§ **WHAT YOU NEED TO DO**: Pick out every row that contains the word "Click" with the same capitalization, and copy each of those rows in full.

§ **MATERIAL SUPPLIED**:

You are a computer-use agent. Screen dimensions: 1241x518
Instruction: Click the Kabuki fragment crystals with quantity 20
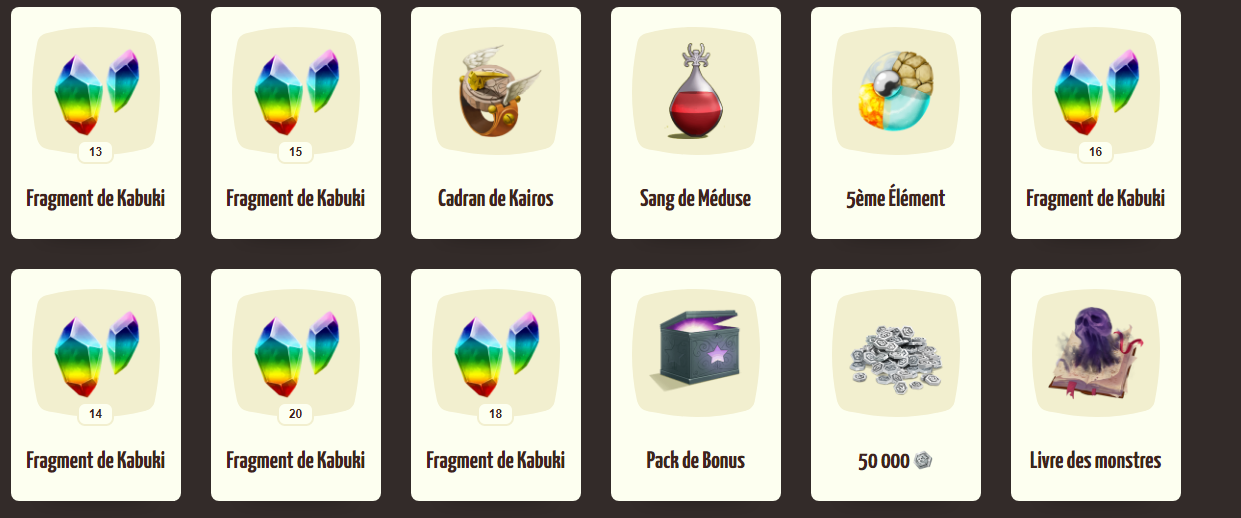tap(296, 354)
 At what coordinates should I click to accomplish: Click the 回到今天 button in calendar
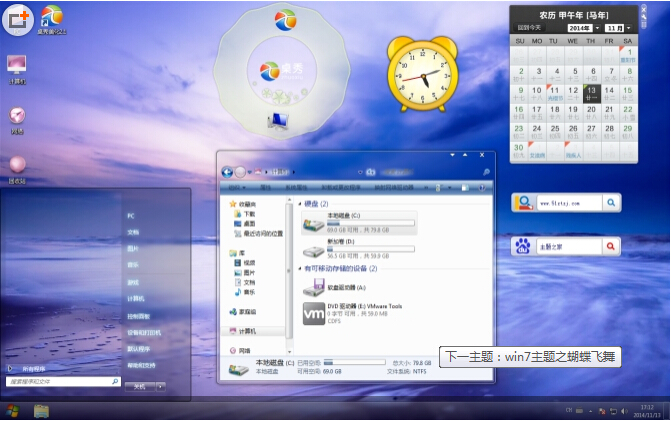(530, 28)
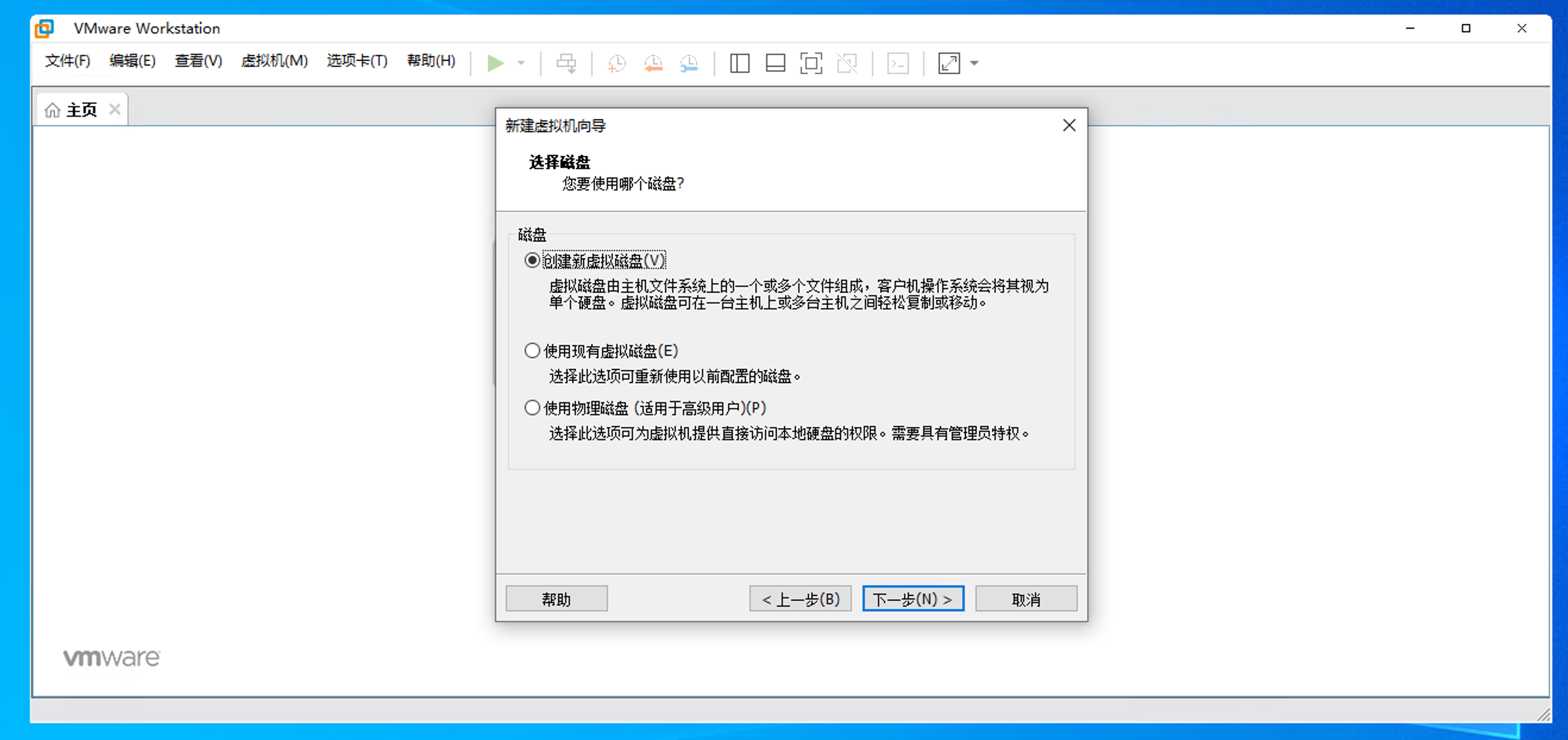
---
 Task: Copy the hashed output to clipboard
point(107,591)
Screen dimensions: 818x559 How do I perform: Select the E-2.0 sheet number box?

§ **WORKED ANSWER**:
Instruction: Click the Kabuki fragment crystals with quantity 20
 At what coordinates should I click to accomplish: Click the 回到今天 button in calendar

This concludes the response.